Functionality Description

This section describes each of the functionality introduced in this feature on a high level.

UserDispersingPlanner

This planner provides the ability to pick resources (cluster or pod) such that VMs belonging to an account are dispersed as much as possible. It is desired in many cases that the VMs belonging to accounts/users should not get deployed to a particular pod or cluster. The reason for this is if that one cluster or pod goes down due to some issue, it affects that particular account completely. Hence this planner is needed.

Allocation logic overview:

Currently CloudStack provides a FirstFitPlanner that picks clusters or pods in the order of available aggregate capacity. So after a VM is being deployed on one cluster, this planner picks the next cluster or pod with better aggregate capacity
The user dispersing logic will be applied on top of the existing planner. Thus it will list clusters or pods per aggregate capacity by calling FirstFitPlanner. Then from this list choose clusters or pods in ascending order of the number of VMs they host for the given account. Thus this aims to balancing of the VMs across the clusters or pods.
Once a cluster is chosen, planner calls HostAllocator and StoragePoolAllocator to look for suitable hosts and storagepools respectively, within the cluster. User-dispersion is applied by the Allocators as well in following manner:
- HostAllocator: HostAllocator should provide a list of suitable hosts in ascending order of number of VMs they already have for the given account. So in a cluster, we choose the host with least number of VMs for the account.
- StoragePoolAllocator: StoragePoolAllocator should provide a list of suitable pools in ascending order of number of volumes they already have for the given account. So in a cluster, we choose the storage pool with least number of volumes for the account.
- Note: Once a cluster is chosen, we will always try to choose a host and storage pool within that cluster catering to less number of VMs for the account. So if there is no host having zero number of VMs for the account, we pick the one that has lesser number of VMs than the others in the same cluster. We won’t fall back to choose another cluster just to choose a host with zero number of VMs.

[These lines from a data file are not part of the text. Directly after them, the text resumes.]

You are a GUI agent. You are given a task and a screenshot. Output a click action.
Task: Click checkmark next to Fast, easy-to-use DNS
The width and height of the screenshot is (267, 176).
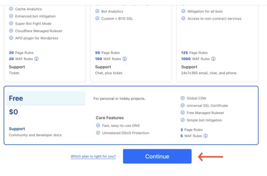pos(98,126)
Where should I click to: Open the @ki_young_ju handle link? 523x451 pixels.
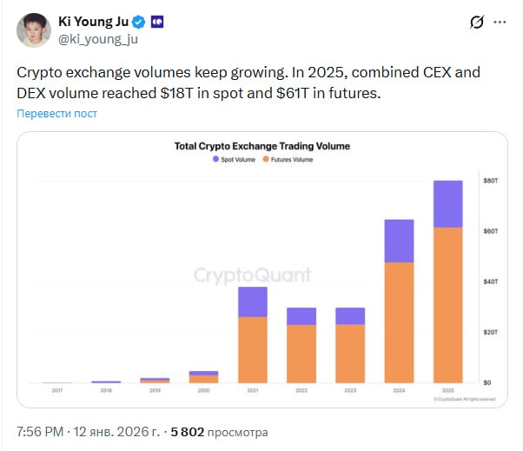click(97, 38)
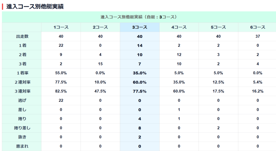Click the table title mentioning 自艇:3コース
This screenshot has width=276, height=151.
139,17
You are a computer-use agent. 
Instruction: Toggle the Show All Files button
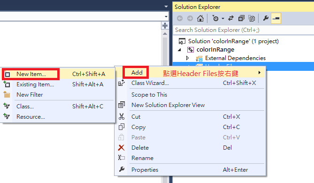click(x=252, y=18)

Same is applicable for storage pools.
All other conditions that are implemented by the FirstFitPlanner are also applicable to this planner since this planner extends the existing deployment logic.

Some of these conditions are:

If a VM is being restarted then planner will try to use the last host to deploy it again if the last_host_id is specified. In this case the dispersing or cluster availability logic is not applied. In case deploy VM fails on the last host, then the planner goes back to searching resources from generic pool and applies the regular constraints.
If a VM’s ROOT volume is in ready state, planner has to choose the same cluster to deploy the VM since storage pool is ready.
If deployment plan (cluster or pod) is specified to the planner, the constraints are not applied and planner moves forward to pick remaining resources under that cluster or pod.

Ability to select pod or cluster to apply planner heuristics

Currently FirstFitPlanner looks directly at the clusters while listing by aggregate capacity. This ensures that the VM load is balanced across clusters. The clusters across pods get considered and VMs may get dispersed across pods or may not.

However admins need the ability to ensure that the VMs get dispersed at pod level also since there are networking/business implications at pod level. This needs us to change the FirstFitPlanner to be able to list pods per aggregate capacity instead of clusters and choose the pod that has better available capacity first.

We plan to provide a configuration parameter to enable admin to select whether the planner should look at the pod level or cluster level.

If pod level is selected, planner should apply the capacity logic to the list of pods under a zone. The user dispersing planner should choose those pods first which have less number of VMs for this account.

Under each pod, the capacity and user dispersing heuristic should be reapplied to all the clusters as well. Thus the dispersion should be done at pods and then at clusters.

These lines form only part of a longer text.